"Unser Bezirk ist gespalten"
Der steirische Vizepräsident der WKO, Andreas Herz, wünscht sich einen "Runden Tisch" aller Stakeholder im Bezirk.
Die Voitsberger Tunnelsanierung ist in aller Munde. Sie sehen Sie als WKO-Vizepräsident, der im Bezirk Voitsberg wohnt, die Situation?
Andreas Herz: Diese Baustelle, die uns die nächsten zweieinhalb Jahre begleiten wird, ist eine herausfordernde Situation für die Wirtschaft und die gesamte Bevölkerung. Eine so lange Bauzeit kann starke Auswirkungen auf die Firmen wie massiven Kundenrückgang haben. Vor allem bin ich neugierig, wie die Unternehmen, die auf den ÖDK-Flächen bauen wollen, reagieren. Ich hoffe, dass das Verkehrskonzept gut ist, aber wir müssen vor allem auf unsere Leitbetriebe aufpassen, dass die Stimmung nicht kippt.
Welche meinen Sie damit?
Herz: Man muss bedenken, dass 25% aller im Bezirk Voitsberg Beschäftigten bei drei Betrieben - Stözle, Krenhof und Firma Bauer - im Einsatz sind. Weitere 25% teilen sich auf 22 Betriebe auf. Das heißt, dass sich die Hälfte aller Beschäftigten in unserem Bezirk auf 25 Unternehmen aufteilt. Wenn aufgrund der Verkehrssituation der eine oder andere Betrieb sich überlegt, woanders hinzugehen, wäre das höchst dramatisch.
Sie gelten als kritischer Geist, der klare Worte findet. Wie steht es um unseren Bezirk?
Herz: Alle wirtschaftlichen Parameter sind derzeit sehr gut, auch die Stimmung passt, obwohl wir alle mit dem leidigen Thema Lehrlings- und Fachkräftemangel zu kämpfen haben. Es wird Zeit, dass unser Bezirk wieder Anschluss an die restliche Steiermark findet, vor allem in Sachen Verkehrsinfrastruktur, also B70, und Datenhighway, wo derzeit zum Glück viel passiert. Wir dürfen nicht vergessen, dass wir bis 2030 mit einem Bevölkerungsrückgang von vier Prozent zu kämpfen haben.
Was ist daran so besorgniserregend?
Herz: Es wandern vor allem die jungen Frauen ab und siedeln sich mit ihren Familien in die Nähe ihrer Arbeitsplätze an, also in Graz, Graz-Umgebung, Leibnitz und Weiz/Gleisdorf.
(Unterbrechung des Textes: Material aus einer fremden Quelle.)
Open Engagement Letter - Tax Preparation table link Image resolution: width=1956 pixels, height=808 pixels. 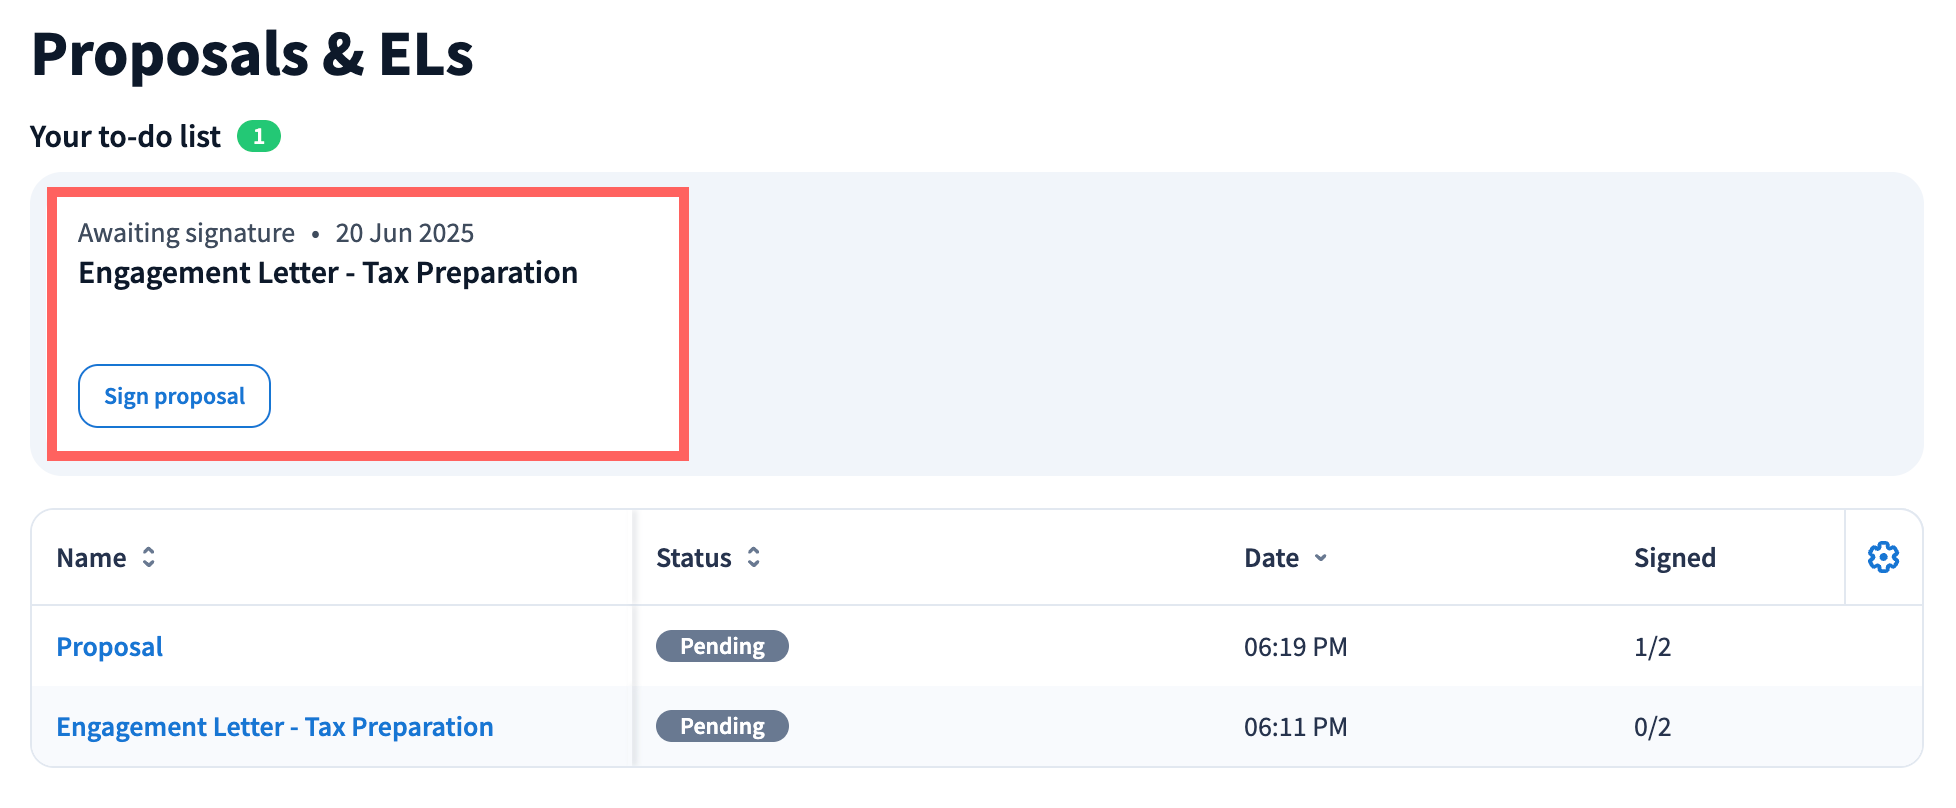275,727
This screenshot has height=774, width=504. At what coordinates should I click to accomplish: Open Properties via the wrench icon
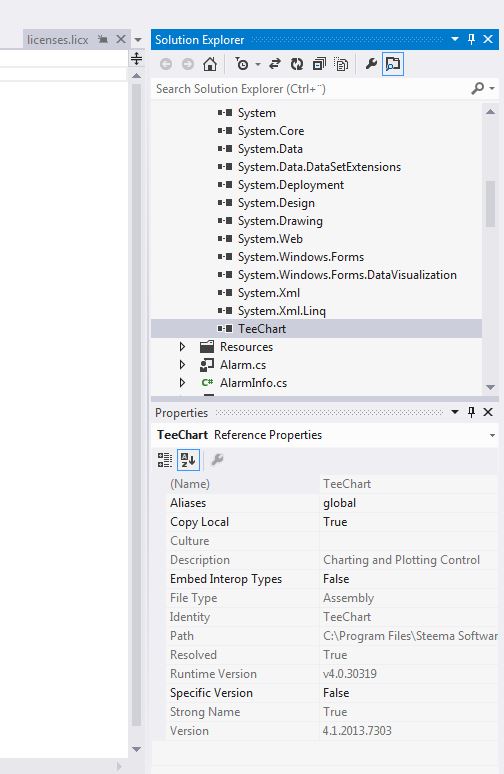tap(371, 64)
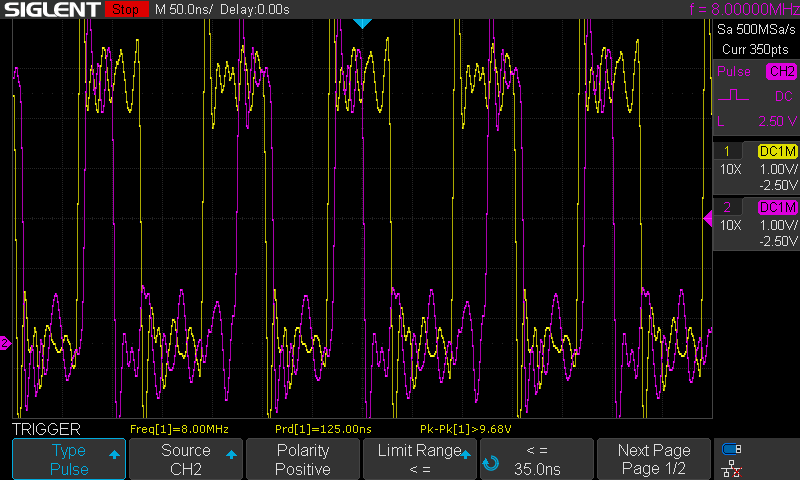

Uns droht als Bezirk die Überalterung, im Jahr 2030 wird jeder Fünfte über 60 sein, im Jahr 2050 jeder Dritte.
Was kann man dagegen tun?
Herz: Wir müssen die Rollau als Industriegebiet umsetzen, denn so können wir industrielle Arbeitsplätze schaffen, die nicht weit von den weststeirischen Städten weg sind. Im Bezirk Deutschlandsberg setzten sich alle Politiker über die Parteiengrenzen hinweg und finalisierten den Bahnhof Groß St. Florian in Unterbergla. Unser Bezirk ist gespalten - in einen oberen und einen unteren Teil mit der Engstelle Kremser Reihen. Die Bürgermeister der Städte Bärnbach, Köflach und Voitsberg müssen einsehen, dass die Rollau für das Überleben des oberen Teils entscheidend ist, denn der untere Teil, wie Söding-St. Johann, Mooskirchen, Krottendorf, Ligist oder Stallhofen, überlebt sowieso, weil sie dem erweiterten Speckgürtel von Graz angehören. Gibt es in der Rollau genügend Arbeitsplätze, siedeln die Bärnbacher, Köflacher und Voitsberger nicht ab, sondern bleiben in ihren Städten wohnen.
Was schlagen Sie vor?
Herz: Ich schlage einen "Runden Tisch" vor, wo sich alle Stakeholder des Bezirks zusammensetzen und ein Generalkonzept erarbeiten. Jetzt werden viele aufheulen und sagen, das haben wir bereits. Aber es gibt keines im Sinne der Unternehmer und der Bevölkerung quer über alle Parteigrenzen hinweg. Wir brauchen einen Schulterschluss vom diesseigen und jenseitigen Teil der Kremser Reihen. Die nächsten drei Jahre werden herausfordernd und richtungsweisend. Schafft es die Politik, das Industriegebiet in der Rollau hochzufahren, haben wir gute Chancen, den Anschluss zu schaffen. Sonst wird es schwieriger als je zuvor.